Cells take this step so seriously that they have a built-in checkpoint. If the chromatids aren’t sufficiently untangled, the cell actively delays division. Research in human fibroblasts has shown that depleting topoisomerase IIα severely reduces the cell’s ability to decatenate DNA, delays the transition into mitosis, and when cells do eventually divide without proper decatenation, the result is abnormal chromosome segregation and genomic instability, a hallmark of cancer.
Topoisomerase as a Drug Target
Because topoisomerases are essential for cell survival and because they work by temporarily breaking DNA, they present an elegant target for both cancer drugs and antibiotics. The strategy is the same in both cases: trap the enzyme in its DNA-cutting state so the temporary break becomes permanent.
Cancer Chemotherapy
Several widely used chemotherapy drugs work by poisoning human topoisomerases. Topoisomerase I inhibitors like irinotecan and topotecan (FDA-approved for colon, lung, and ovarian cancers) prevent the enzyme from resealing its single-strand cut. As these breaks accumulate, they block DNA replication and trigger cell death. Topoisomerase II inhibitors, including the anthracyclines doxorubicin and daunorubicin, intercalate into DNA and stabilize the double-strand break that the enzyme creates. The resulting DNA damage activates the cell’s self-destruct program. Because cancer cells divide rapidly and depend heavily on topoisomerase activity, they’re especially vulnerable to these drugs.
Antibiotics
Bacteria have their own type II topoisomerases: DNA gyrase and topoisomerase IV. Fluoroquinolone antibiotics, one of the most prescribed antibiotic classes worldwide, target both of these enzymes. They bind at the interface between the enzyme and DNA, blocking the resealing of double-strand breaks. The trapped enzyme-DNA complex then acts as a physical barrier to the replication fork and transcription machinery, and the stabilized breaks can become permanent, killing the bacterial cell. Fluoroquinolones tend to hit gyrase harder in gram-negative bacteria and topoisomerase IV harder in gram-positive bacteria, though this varies by drug. Because human topoisomerases are structurally different from bacterial ones, these antibiotics can selectively kill bacteria without poisoning the patient’s own enzymes.

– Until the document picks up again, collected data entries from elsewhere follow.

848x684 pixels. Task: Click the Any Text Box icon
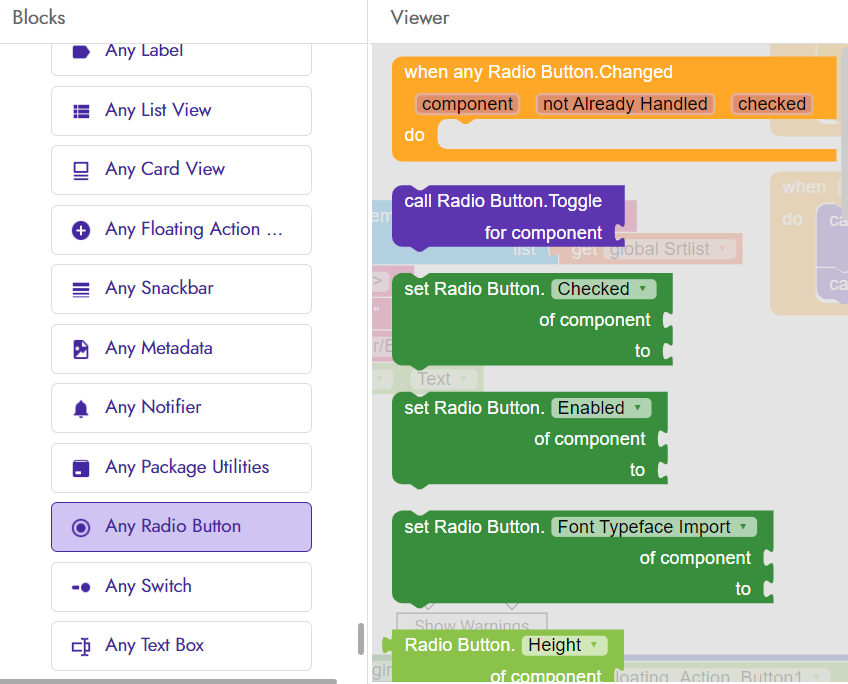click(81, 647)
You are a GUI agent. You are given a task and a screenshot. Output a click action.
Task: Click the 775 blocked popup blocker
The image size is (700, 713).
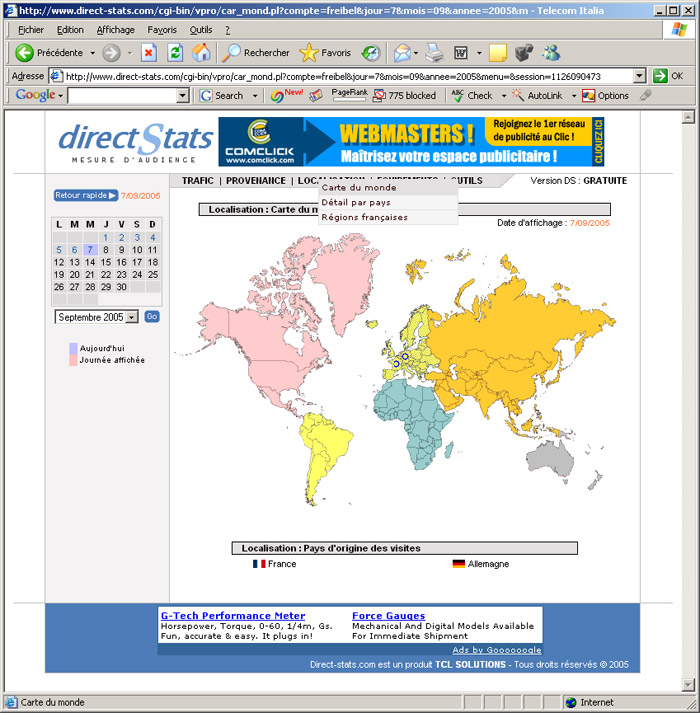[x=404, y=96]
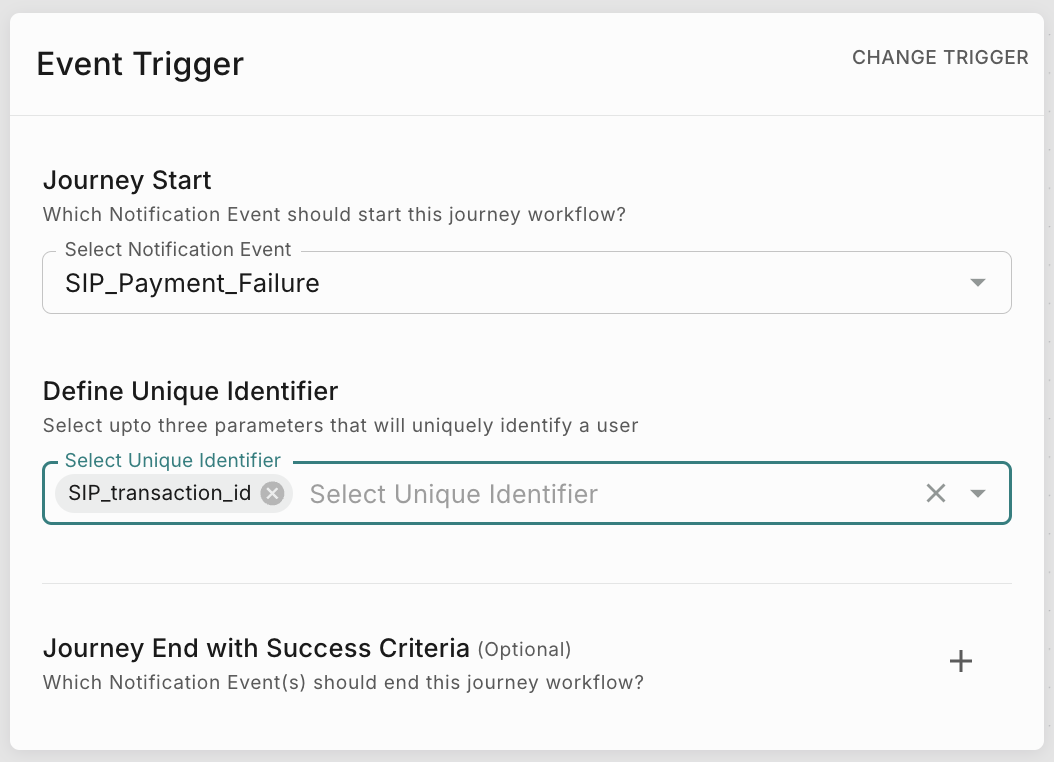Click the SIP_Payment_Failure selected value
The height and width of the screenshot is (762, 1054).
[192, 283]
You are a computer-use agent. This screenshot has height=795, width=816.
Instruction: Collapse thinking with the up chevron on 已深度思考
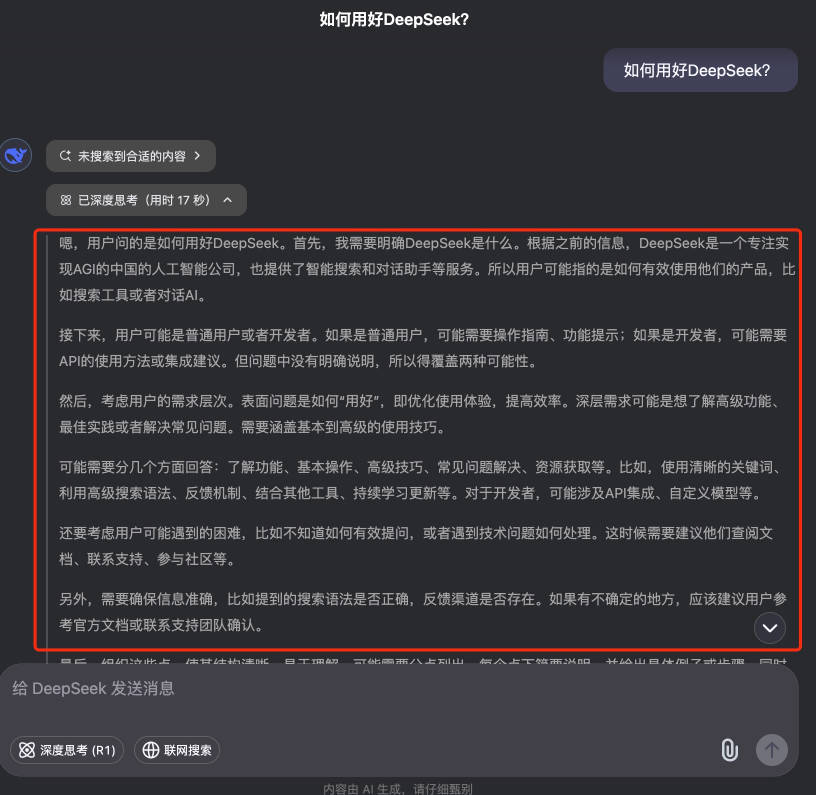(227, 200)
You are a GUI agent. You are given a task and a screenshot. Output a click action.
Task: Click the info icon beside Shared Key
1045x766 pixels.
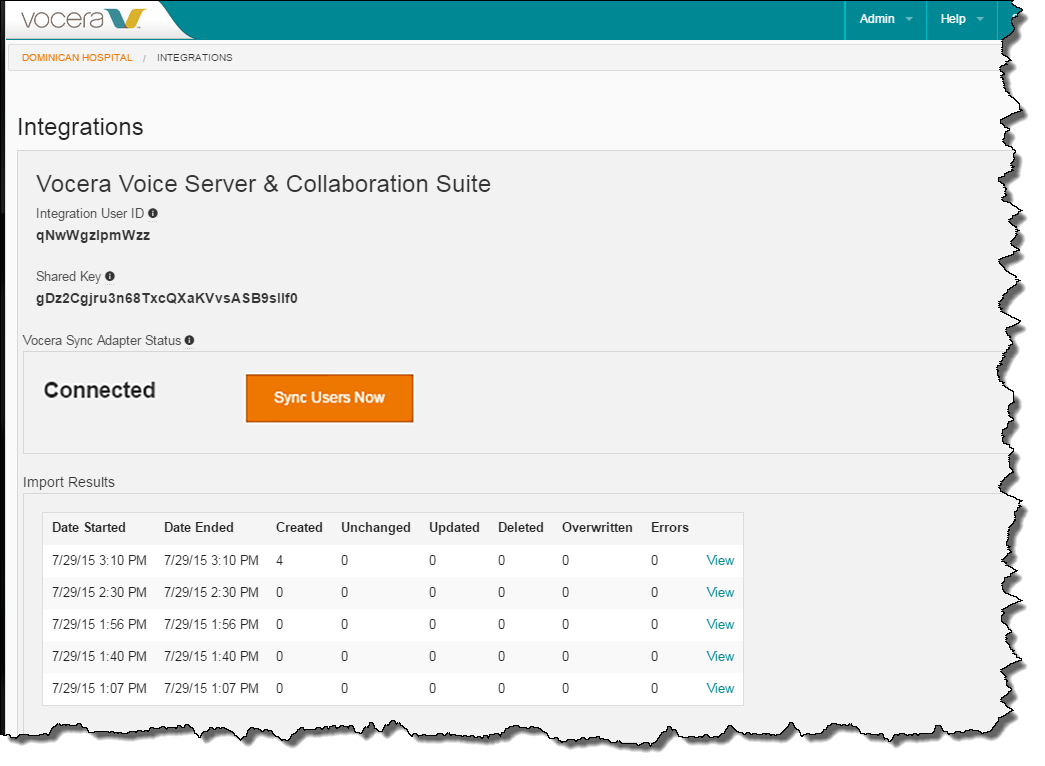coord(110,276)
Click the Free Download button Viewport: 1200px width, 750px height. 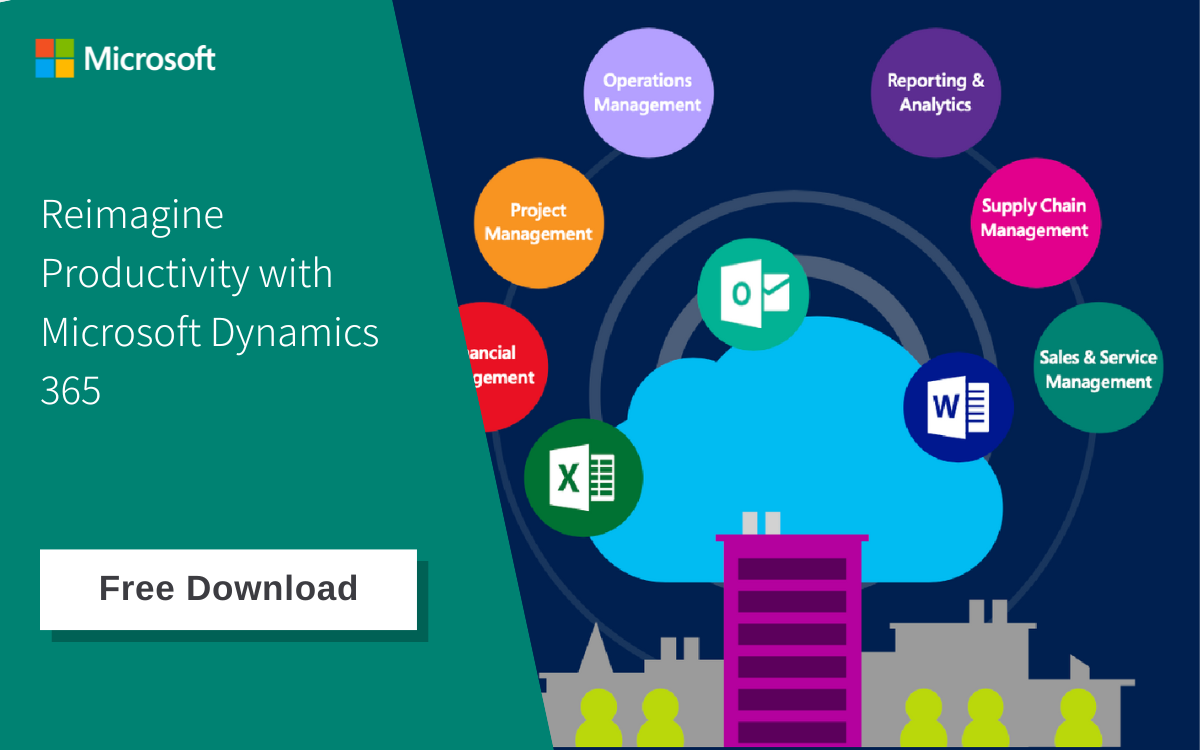228,589
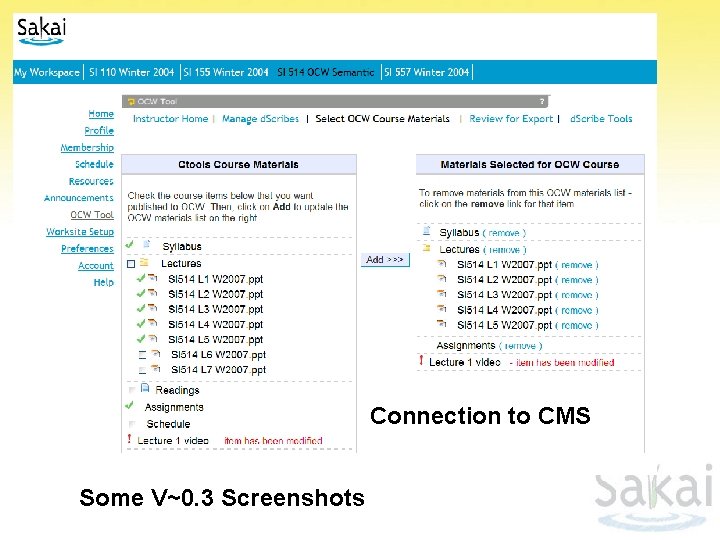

Type I vs. Type II at a Glance
- Type I: Cuts one DNA strand. No ATP required. Relaxes overwinding and underwinding. Works by letting the cut strand rotate around the intact one. Subdivided into types IA, IB, and IC based on structure and mechanism.
- Type II: Cuts both DNA strands. Requires ATP. Can untangle two separate DNA molecules by passing one through the other. Essential for separating chromosomes before cell division. Subdivided into types IIA and IIB.
Both types are found across all domains of life, from bacteria to humans, reflecting how fundamental the problem of DNA topology is. Any organism that needs to replicate, transcribe, or segregate DNA needs topoisomerases to manage the physical consequences of working with a twisted, intertwined molecule.